Please rewrite only the lines of the items from the one holding "Where should I click to: Close" to the one holding "will click(x=89, y=70).", both included, and raise each click coordinate in the answers by 11.
#### GIVEN INFORMATION ####
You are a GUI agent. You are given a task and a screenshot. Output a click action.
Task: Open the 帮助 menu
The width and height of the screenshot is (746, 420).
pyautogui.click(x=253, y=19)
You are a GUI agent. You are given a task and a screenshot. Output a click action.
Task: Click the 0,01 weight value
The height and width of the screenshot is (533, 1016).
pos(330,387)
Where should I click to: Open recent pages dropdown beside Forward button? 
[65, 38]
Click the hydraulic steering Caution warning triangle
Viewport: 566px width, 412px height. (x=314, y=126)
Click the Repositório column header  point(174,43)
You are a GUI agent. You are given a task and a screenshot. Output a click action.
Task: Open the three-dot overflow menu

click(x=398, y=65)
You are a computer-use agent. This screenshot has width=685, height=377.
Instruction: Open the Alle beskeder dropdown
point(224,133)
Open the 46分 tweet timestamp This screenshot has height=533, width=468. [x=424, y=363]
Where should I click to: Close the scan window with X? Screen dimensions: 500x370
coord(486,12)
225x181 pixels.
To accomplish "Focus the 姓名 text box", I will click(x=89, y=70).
####
#### GIVEN INFORMATION ####
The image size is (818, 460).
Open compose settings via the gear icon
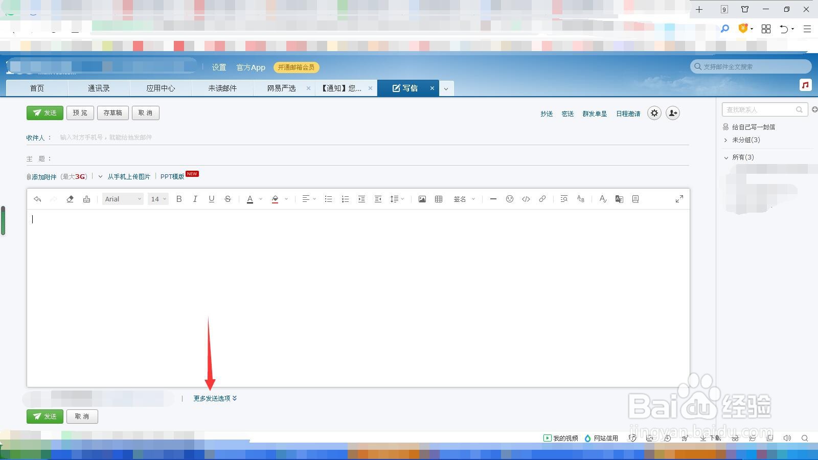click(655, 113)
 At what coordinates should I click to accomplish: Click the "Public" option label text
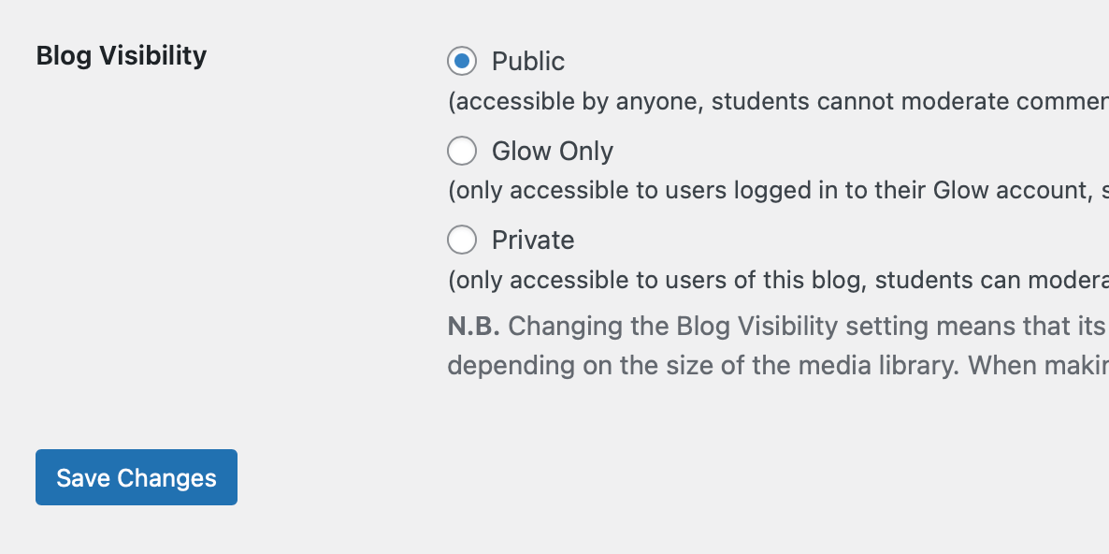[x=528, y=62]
####
#### GIVEN INFORMATION ####
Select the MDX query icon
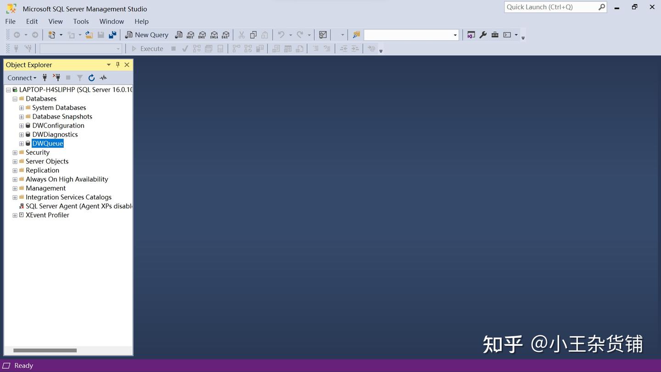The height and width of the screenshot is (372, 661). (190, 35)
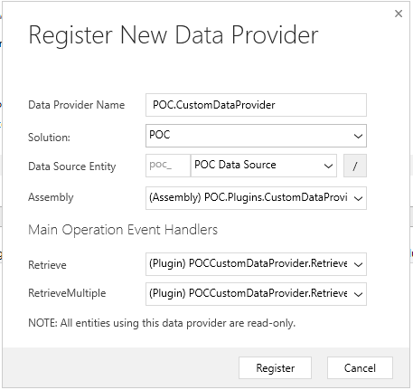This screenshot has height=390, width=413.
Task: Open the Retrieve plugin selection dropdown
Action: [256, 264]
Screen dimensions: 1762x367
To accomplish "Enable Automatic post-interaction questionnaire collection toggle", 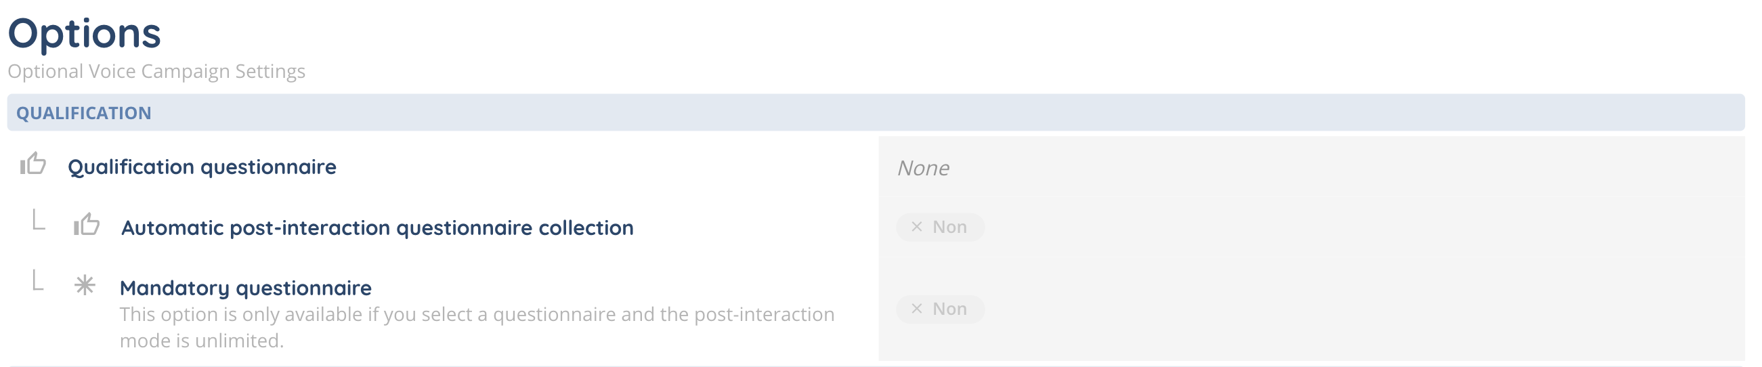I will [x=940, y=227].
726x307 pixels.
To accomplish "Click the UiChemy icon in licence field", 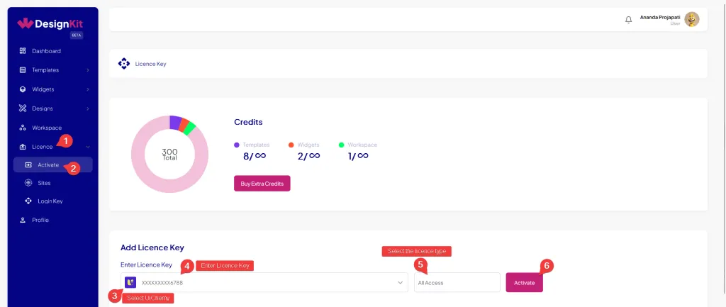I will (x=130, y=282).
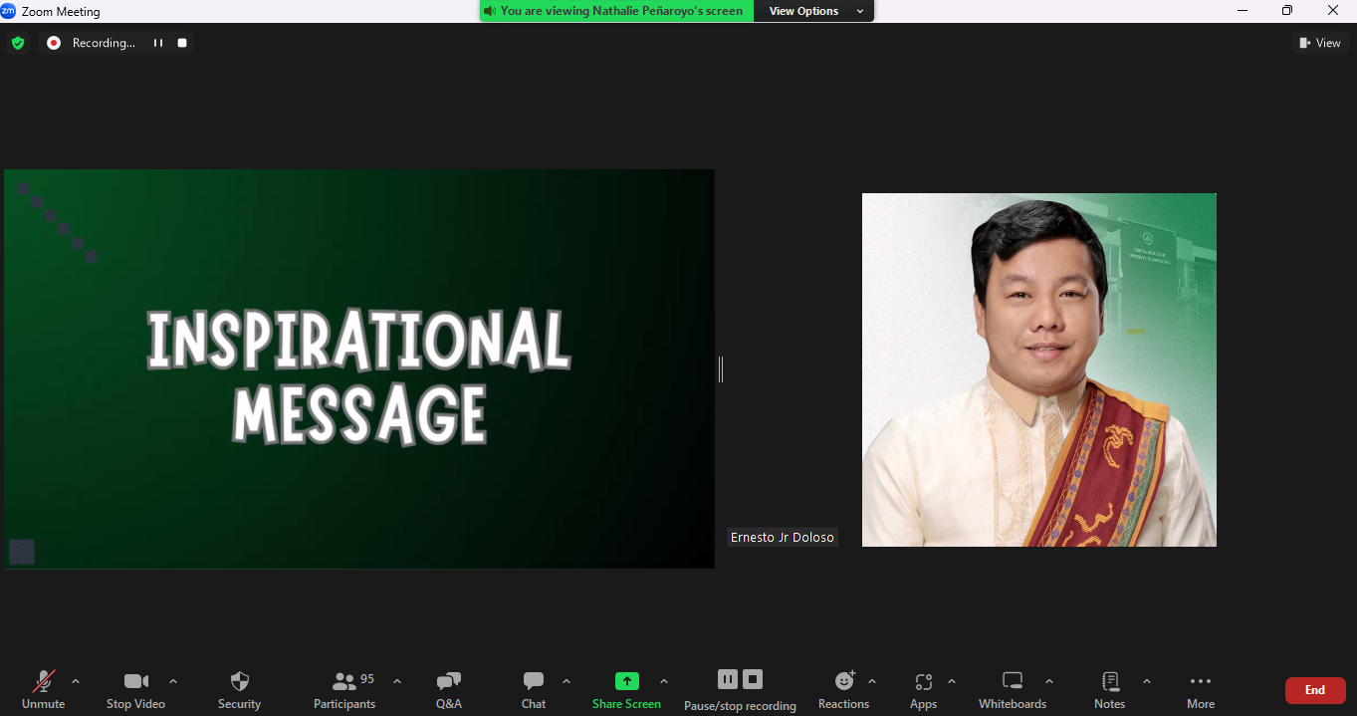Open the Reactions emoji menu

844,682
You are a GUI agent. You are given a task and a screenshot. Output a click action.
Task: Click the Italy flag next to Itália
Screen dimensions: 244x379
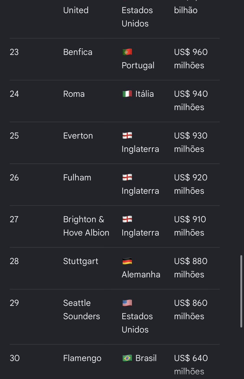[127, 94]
####
_OUTPUT BELOW_.
Where should I click to: Close the scan window with X? Screen dimensions: 500x370
coord(497,23)
225x181 pixels.
To accomplish "Focus the 姓名 text box", I will click(x=100, y=81).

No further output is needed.